Lucy Letby’s previous attempts to appeal her convictions have been refused, and she is currently serving whole‑life sentences, but a new route to challenge her case is now in motion through the Criminal Cases Review Commission (CCRC), not the normal appeal courts.

Quick Scoop: What happened to Lucy Letby’s appeal?

1. What appeals has she already tried?

  • Letby has twice tried to get permission to appeal her convictions through the usual Court of Appeal process, and both applications were refused.
  • Those earlier appeal bids focused mainly on alleged errors in how the trial was run, rather than on new medical evidence.
  • As a result, her original convictions and sentences remain fully in force, and she is still imprisoned at HMP Bronzefield on multiple whole‑life orders.

2. So is there a current appeal?

  • There is no fresh, active appeal hearing in the Court of Appeal right now; instead, the focus has shifted to the CCRC, which is a separate body that investigates possible miscarriages of justice.
  • In early 2025, barrister Mark McDonald lodged a preliminary application with the CCRC on Letby’s behalf, arguing that she was wrongly convicted.
  • The CCRC has confirmed it has received this application and has begun assessing it, expecting further submissions from her legal team.

3. What is the CCRC actually doing?

  • The CCRC’s job is not to decide guilt or innocence, but to decide whether there is “new evidence or new argument” that creates a real possibility the Court of Appeal would quash a conviction or reduce a sentence.
  • In Letby’s case, they are treating the matter as high priority because of the seriousness of the crimes and the intense public interest, but they’ve warned that reviewing the large volume of evidence could easily take a year or more.
  • Only if they decide that threshold is met will they refer her case back to the Court of Appeal; until then, nothing changes legally.

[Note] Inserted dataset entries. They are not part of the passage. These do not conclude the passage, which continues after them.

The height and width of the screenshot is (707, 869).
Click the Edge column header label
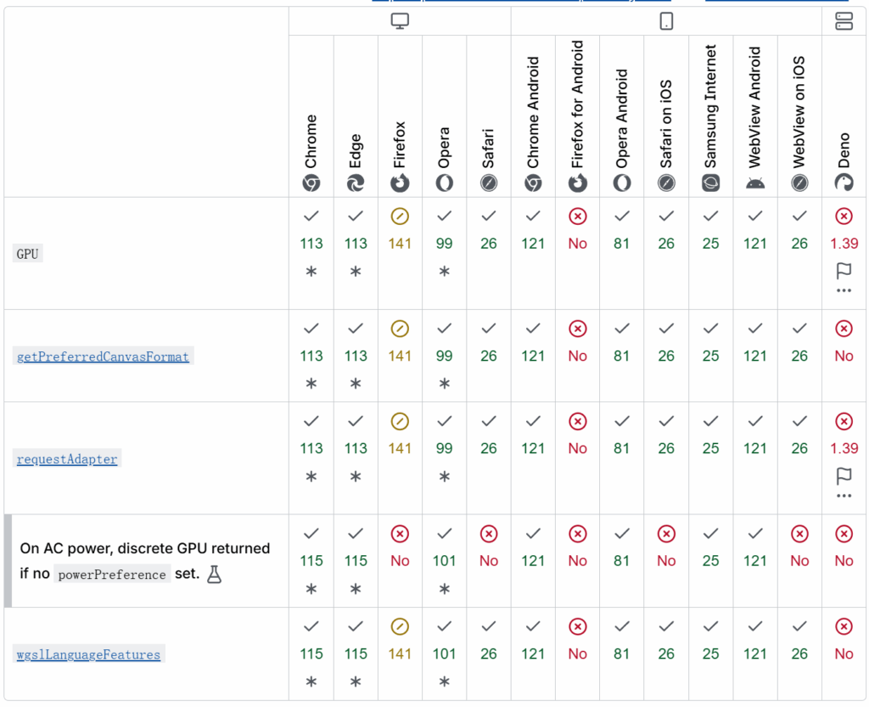pyautogui.click(x=356, y=151)
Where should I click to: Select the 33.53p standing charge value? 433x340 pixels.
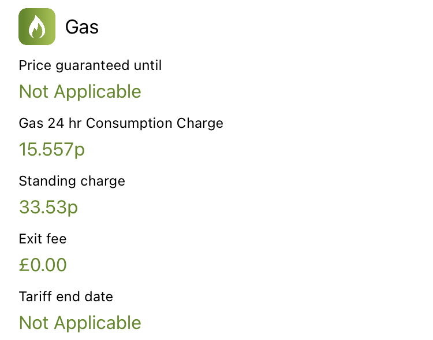(48, 207)
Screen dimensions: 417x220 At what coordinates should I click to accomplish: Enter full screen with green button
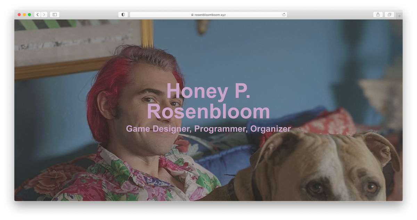30,15
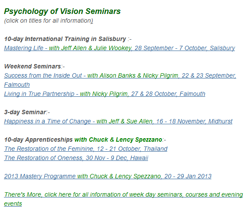Select the 3-day Seminar heading
Screen dimensions: 248x211
point(25,112)

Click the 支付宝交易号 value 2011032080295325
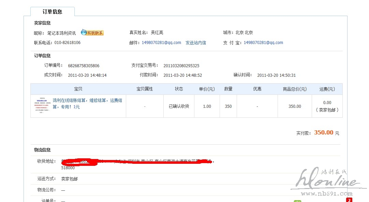pos(181,66)
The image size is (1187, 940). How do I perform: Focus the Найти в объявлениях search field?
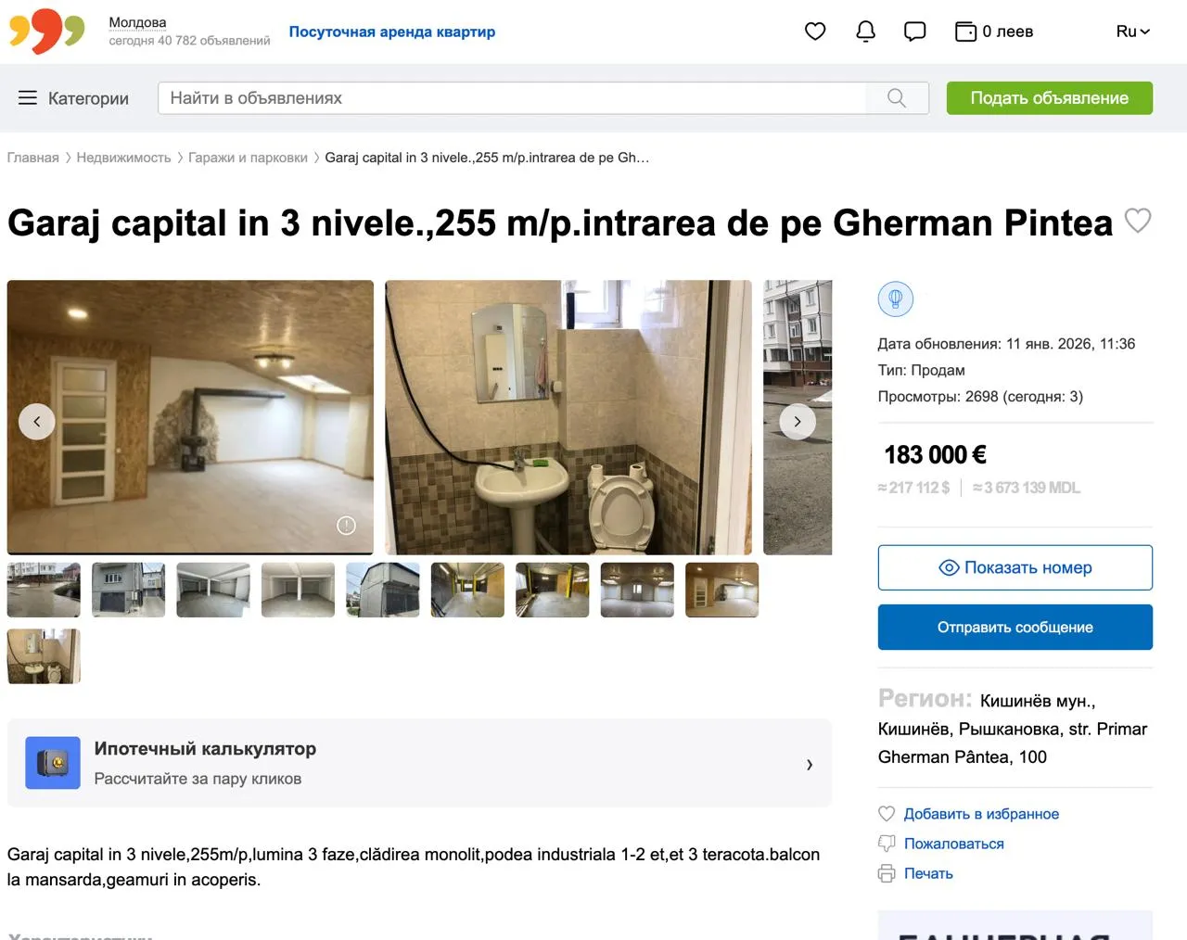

4. How does the medical expert panel affect this?

  • In February 2025, an international panel of 14 medical experts released findings saying they found “no medical evidence to support malfeasance” and that the deaths and collapses were more consistent with natural causes or poor medical care, not deliberate harm.
  • They also said there was no medical evidence that Letby injected air into babies’ bloodstreams, one of the key mechanisms alleged at trial, and highlighted serious systemic problems at the hospital.
  • Supporters of Letby see this as powerful new support for an appeal, but others argue that the original jury heard a much wider range of evidence (texts, behaviour around collapses, patterns of involvement) that goes beyond the medical debate.

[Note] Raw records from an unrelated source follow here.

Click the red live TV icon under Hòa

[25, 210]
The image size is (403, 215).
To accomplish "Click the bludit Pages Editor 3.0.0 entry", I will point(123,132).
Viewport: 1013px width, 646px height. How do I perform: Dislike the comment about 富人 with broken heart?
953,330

5. Where things stand right now (early 2026)

  • Letby remains convicted of murdering seven babies and attempting to murder several others, with her convictions upheld after two failed attempts to appeal.
  • Prosecutors recently confirmed that there will be no further criminal charges brought against her over other suspected incidents, which means the focus is now firmly on post‑conviction review rather than new trials.
  • Her only live route to challenge her convictions is the CCRC application; no court has yet agreed to re‑open or retry the case, and any possible referral and retrial—if it ever happens—would still be some way off.

6. Forum and public discussion (multiviewpoint snapshot)

“If the expert panel says no malfeasance, how can she still be in prison?” – a question often raised in online discussions.

  • Some commentators argue the expert panel’s conclusions should trigger a fresh look at the case and see the CCRC application as a vital safety net against a potential miscarriage of justice.
  • Others, including many bereaved parents, find the ongoing speculation deeply distressing and emphasize that the criminal courts, after long trials and full evidence, found her guilty beyond reasonable doubt.
  • Legal analysts note that even with the new medical critique, overturning the convictions will be extremely difficult, because appeal courts are reluctant to disturb jury verdicts unless the new material is exceptionally strong and clearly undermines the safety of the convictions.

7. What to watch for next

If you’re tracking “what happened to Lucy Letby’s appeal” as a trending topic and want to understand what actually matters legally, the key milestones to look for are:

  1. Any formal CCRC update saying whether her case will be referred to the Court of Appeal or not.
  1. If referred, whether the Court of Appeal grants permission for a full hearing and on what grounds (for example, new medical evidence, alleged procedural unfairness, or both).
  1. Any interaction between the CCRC process, the findings of the independent medical panel, and the ongoing public inquiry (like the Thirlwall Inquiry), which is examining what happened at the hospital and how concerns were handled.

If you’d like, I can help you turn this into a shorter “forum‑style” summary or a tight news‑style brief focused on the key dates and decisions.
Information gathered from public forums or data available on the internet and portrayed here.